Franck Rabault (Cassagnabere) | 18/06/2019
N°11 | Eau & agriculture, Eau, tourisme & développement territorial

Le tourisme peut-il être un outil de préservation de la ressource en eau, tant qualitative que quantitative ?

Oui mais pas que, car on ne peut traiter le problème de manière isolée, l’ensemble des paramètres étant en interactions (usages domestiques, agriculture, industrie).

Rappel et contexte :

1. L’eau est un des éléments essentiels, vitaux, à toute forme de vie.
2. La qualité de l’eau est essentielle, vitale, au maintien en bonne santé de toute forme de vie
3. Le bassin versant est le réseau sanguin du territoire, qu’il faut maintenir suffisamment abondant avec une qualité maximale. Nous en sommes les gardiens de sa partie amont, les sources et les artères au plus près du cœur de la montagne.
4. De notre travail, de notre implication, de nos choix, découlent l’approvisionnement en qualité et en quantité du ¼ sud-ouest de la France jusqu’à Bordeaux
5. Travaillant depuis plus de 20 ans dans le domaine de la protection de l’environnement, avec l’eau comme sujet de prédilection, je constate ce qui a été fait en 20 ans. L’état des lieux actuel montre qu’il faut FAIRE LE DOUBLE EN 5 ANS. J’espère donc une implication de tous, chacun à son niveau avec ses propres leviers d’action, dès maintenant.

Voici ma contribution à la réflexion générale et quelques pistes d’actions.

Voici le constat qui nous est présenté :

Baisse de la ressource
Augmentation de la durée et de l’intensité des étiages
Fonte précoce
Nécessité d’alimenter Toulouse agglo et les agglos suivantes (1 million personnes à charge de la Garonne)

Face à un tel constat, il apparaît donc indispensable, vital de :

maîtriser les usages de l’eau :

Agriculture : 70% de la consommation, pollution par les intrants chimiques et antibiotiques. Nécessité d’agir sur qualitatif ET quantitatif

Industrie (7%) : agir principalement sur le niveau de qualité des rejets en milieu naturel

Usages domestiques : éduquer à de meilleurs usages de l’eau (chasse au gaspi), favoriser et soutenir la collecte et le stockage d’eau de pluie, favoriser et soutenir la mise en place de double réseaux d’eau afin de n’utiliser l’eau potable que pour les usages alimentaires et hygiéniques.

Favoriser la régulation du débit de l’eau :

Le débit de la Garonne est caractérisé par des pics de forte pluviosité avec inondation, et des périodes d’étiage et de manque.
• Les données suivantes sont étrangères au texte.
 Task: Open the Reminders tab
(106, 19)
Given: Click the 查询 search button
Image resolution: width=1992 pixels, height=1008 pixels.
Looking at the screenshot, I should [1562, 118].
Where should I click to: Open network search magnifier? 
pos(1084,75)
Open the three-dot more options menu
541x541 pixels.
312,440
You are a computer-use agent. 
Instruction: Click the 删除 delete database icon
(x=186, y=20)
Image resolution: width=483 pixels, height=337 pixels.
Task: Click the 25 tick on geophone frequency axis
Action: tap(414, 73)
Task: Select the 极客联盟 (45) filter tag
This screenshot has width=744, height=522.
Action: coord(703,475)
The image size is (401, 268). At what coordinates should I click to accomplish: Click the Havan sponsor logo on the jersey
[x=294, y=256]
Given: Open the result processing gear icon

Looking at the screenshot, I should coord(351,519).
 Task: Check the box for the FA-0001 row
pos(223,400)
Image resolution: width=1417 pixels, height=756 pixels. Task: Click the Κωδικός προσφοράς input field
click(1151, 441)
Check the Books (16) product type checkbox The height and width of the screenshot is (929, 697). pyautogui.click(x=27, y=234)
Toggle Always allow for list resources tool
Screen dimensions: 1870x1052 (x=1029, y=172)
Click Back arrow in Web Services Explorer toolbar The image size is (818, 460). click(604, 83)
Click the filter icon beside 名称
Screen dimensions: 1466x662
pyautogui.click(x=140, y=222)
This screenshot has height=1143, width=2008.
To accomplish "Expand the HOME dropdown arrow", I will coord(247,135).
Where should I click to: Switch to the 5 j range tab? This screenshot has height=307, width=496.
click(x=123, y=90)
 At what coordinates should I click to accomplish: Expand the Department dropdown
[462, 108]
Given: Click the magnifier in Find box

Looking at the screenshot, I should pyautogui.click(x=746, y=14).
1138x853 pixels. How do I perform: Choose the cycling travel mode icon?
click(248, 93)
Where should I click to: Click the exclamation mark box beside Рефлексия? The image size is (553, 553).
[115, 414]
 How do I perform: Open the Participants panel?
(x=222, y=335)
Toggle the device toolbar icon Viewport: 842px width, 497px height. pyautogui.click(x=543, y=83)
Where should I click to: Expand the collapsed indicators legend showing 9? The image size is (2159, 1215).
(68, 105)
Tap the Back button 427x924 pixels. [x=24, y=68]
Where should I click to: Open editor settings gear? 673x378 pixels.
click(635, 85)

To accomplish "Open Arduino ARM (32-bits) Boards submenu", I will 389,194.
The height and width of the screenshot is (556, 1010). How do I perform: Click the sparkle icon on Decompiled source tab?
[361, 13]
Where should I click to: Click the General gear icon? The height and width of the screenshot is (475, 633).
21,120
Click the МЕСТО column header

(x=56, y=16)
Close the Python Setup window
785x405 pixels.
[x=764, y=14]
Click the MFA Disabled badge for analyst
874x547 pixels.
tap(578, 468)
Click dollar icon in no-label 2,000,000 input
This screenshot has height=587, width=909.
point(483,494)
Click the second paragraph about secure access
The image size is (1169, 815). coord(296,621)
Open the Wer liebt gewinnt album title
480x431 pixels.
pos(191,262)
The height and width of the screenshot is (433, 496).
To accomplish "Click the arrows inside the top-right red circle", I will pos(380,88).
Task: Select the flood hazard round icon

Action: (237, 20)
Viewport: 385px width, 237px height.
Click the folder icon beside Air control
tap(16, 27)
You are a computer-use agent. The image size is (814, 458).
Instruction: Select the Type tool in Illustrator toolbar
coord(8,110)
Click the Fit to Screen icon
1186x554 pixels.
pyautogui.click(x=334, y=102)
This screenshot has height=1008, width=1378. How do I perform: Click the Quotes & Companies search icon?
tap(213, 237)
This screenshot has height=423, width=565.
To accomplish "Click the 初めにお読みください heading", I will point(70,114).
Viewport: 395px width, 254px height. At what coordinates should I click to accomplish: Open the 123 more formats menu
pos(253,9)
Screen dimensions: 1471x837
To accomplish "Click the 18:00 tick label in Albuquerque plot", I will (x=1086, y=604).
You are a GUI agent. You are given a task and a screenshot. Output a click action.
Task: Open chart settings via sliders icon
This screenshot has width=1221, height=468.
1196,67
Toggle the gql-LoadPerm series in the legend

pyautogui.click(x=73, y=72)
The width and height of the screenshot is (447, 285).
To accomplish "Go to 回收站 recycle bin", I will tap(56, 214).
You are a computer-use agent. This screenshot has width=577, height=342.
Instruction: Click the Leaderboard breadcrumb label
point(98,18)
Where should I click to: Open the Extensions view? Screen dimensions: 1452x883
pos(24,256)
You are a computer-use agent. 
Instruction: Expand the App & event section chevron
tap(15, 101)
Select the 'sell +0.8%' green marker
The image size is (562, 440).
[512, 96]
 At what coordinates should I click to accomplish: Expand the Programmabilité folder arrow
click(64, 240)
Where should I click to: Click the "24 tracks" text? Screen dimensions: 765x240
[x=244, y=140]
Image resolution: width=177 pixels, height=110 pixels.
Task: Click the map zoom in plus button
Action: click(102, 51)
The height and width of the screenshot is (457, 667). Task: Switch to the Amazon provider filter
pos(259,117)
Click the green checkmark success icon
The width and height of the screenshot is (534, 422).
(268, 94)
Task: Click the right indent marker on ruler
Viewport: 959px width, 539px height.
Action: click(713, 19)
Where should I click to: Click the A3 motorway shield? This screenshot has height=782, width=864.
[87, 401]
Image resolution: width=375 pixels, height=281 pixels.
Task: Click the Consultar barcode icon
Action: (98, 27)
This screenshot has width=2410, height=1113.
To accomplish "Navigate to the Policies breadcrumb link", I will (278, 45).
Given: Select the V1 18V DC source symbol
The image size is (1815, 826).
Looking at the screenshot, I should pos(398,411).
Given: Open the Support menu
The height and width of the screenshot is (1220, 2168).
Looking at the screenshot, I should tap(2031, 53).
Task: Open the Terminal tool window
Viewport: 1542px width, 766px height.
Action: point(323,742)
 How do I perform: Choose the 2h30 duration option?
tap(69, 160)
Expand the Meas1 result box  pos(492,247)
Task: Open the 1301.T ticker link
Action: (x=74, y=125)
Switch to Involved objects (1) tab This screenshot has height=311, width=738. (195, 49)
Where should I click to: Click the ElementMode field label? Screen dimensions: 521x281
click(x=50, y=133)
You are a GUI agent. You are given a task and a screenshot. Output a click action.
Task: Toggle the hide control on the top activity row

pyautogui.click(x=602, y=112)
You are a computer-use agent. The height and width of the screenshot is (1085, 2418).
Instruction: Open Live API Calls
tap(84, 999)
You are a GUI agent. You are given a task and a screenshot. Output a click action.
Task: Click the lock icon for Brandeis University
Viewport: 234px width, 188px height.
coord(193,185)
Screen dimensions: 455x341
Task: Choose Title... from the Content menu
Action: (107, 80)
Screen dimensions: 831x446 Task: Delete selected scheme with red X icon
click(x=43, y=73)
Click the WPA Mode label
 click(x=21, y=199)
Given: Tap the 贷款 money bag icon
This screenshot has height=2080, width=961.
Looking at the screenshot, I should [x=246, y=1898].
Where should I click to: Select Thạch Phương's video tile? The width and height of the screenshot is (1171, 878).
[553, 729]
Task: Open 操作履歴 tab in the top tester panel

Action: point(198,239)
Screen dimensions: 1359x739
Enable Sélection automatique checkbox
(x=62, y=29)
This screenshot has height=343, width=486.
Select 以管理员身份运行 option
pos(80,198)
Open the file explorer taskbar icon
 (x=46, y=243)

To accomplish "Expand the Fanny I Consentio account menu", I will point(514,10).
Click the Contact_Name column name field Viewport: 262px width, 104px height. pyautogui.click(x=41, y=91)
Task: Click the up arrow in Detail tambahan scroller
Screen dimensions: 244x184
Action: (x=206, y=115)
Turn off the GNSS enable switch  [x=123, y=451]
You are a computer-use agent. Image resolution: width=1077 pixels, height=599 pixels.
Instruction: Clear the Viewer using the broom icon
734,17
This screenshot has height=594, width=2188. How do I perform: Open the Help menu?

Il faut retenir l’eau lorsqu’elle est en excès pour soutenir les manques. Idée : création de retenues par dérivation pour réguler les débits (surtout pas des barrages qui perturbent l’écoulement de l’eau et les écosystèmes : envasement, modification de granulométrie nuisible aux poissons)

Faire appel à la solidarité :

Un territoire de 230 000 habitants ne peut pas assumer seul la charge de la préservation de la ressource en eau qui alimente Toulouse (globalement 1 M habitants) et les agglos suivantes.

Quelles que puissent être les idées présentées ici, elles sont bien évidemment proposé avec 1 valeur primordiale sur toutes les autres : le strict respect du milieu aquatique et des écosystèmes attenants. Bien que l’argent impulse certains choix, ceux-ci doivent absolument passer après le choix environnementaliste, sans quoi il n’est pas la peine d’envisager un avenir qualitatif à la Garonne et à son bassin versant.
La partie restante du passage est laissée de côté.